Momenti concitati, tensione, frenesia, massima attenzione. Il chirurgo, che all’epoca aveva 33 anni, ha dichiarato: “Per qualsiasi medico, è molto importante provare a salvare una giovane donna in quelle condizioni, ancor di più se è una principessa. Aveva emorragie interne molto gravi che persistevano nonostante il drenaggio, verso le 2.15 andò in arresto cardiaco e intervenni chirurgicamente per consentirle di respirare. Fu aprendo che scoprì che aveva uno strappo significativo al pericardio, la membrana che protegge il cuore. Il suo cuore non poteva funzionare correttamente perché non riceveva più sangue”. Alle 2.30 del mattino arrivò il luminare Alain Pavie, il miglior cardiochirurgo francese. Qui le memorie si fanno drammatiche e strazianti. “Sospettava che la fonte principale dell’emorragia interna non fosse stata ancora trovata – ha rammentato Dahman –. Era necessaria un'ulteriore esplorazione chirurgica ed è con questa che si scopre la ferita più grave della Principessa: una lesione alla vena polmonare superiore sinistra nel punto di contatto con il cuore. Paviè suturò la lesione, ma fu inutile: il cuore si era fermato prima dell’operazione e non ripartiva. Abbiamo provato diverse volte le scosse elettriche e, come avevo fatto al pronto soccorso, il massaggio cardiaco. Il professor Riou aveva somministrato adrenalina. Ma non siamo riusciti a farle battere di nuovo il cuore”.

 

 

I tentativi sono andati avanti per un’ora senza risultato e l’equipe del Pitié-Salpêtrière ne rimase scioccato: “È uno dei migliori centri in Francia per questo tipo di emergenza traumatica.
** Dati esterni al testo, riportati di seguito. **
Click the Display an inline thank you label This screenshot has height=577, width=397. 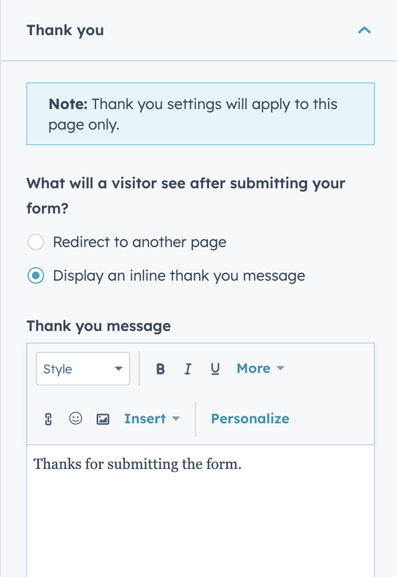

Abbiamo salvato alcune persone arrivate in condizioni più gravi di Lady D e invece quella volta non è successo. Alle 4 del mattino i medici si sono rassegnati e hanno dichiarato la morte della Principessa del Galles. È stata una decisione collegiale. Il pensiero di aver perso una persona importante a cui tenevi, ti segna per tutta la vita Quando è una principessa e segui il suo funerale insieme a miliardi di altre persone, e hai cercato di salvarla, questo ti segna per sempre. Ogni anno, quando arriva agosto il mio pensiero torna a quella terribile notte”. Il dottor Dahman non si è mai dato pace per quegli avvenimenti. In ospedale arrivarono i primi personaggi, fra cui il presidente Chirac, e i giornalisti presero d’assedio il nosocomio cercando di infiltrarsi nei reparti per carpire macabri dettagli. Un particolare è scolpito nella mente del chirurgo: “Quando stavo curando Diana indossavo i miei sabot bianchi. La mattina dopo che notai che i miei zoccoli si erano macchiati con il suo sangue. L'ospedale è molto grande e stavo camminando tra gli edifici, quando un francese si è avvicinato e mi ha detto: 'Ah, i tuoi zoccoli, mi interessano. Voglio comprarli da te. Hanno il sangue blu di Lady D su di loro”. Un orrore a cui Dahman reagì pulendo i sabot e cancellando per sempre quel lugubre cimelio.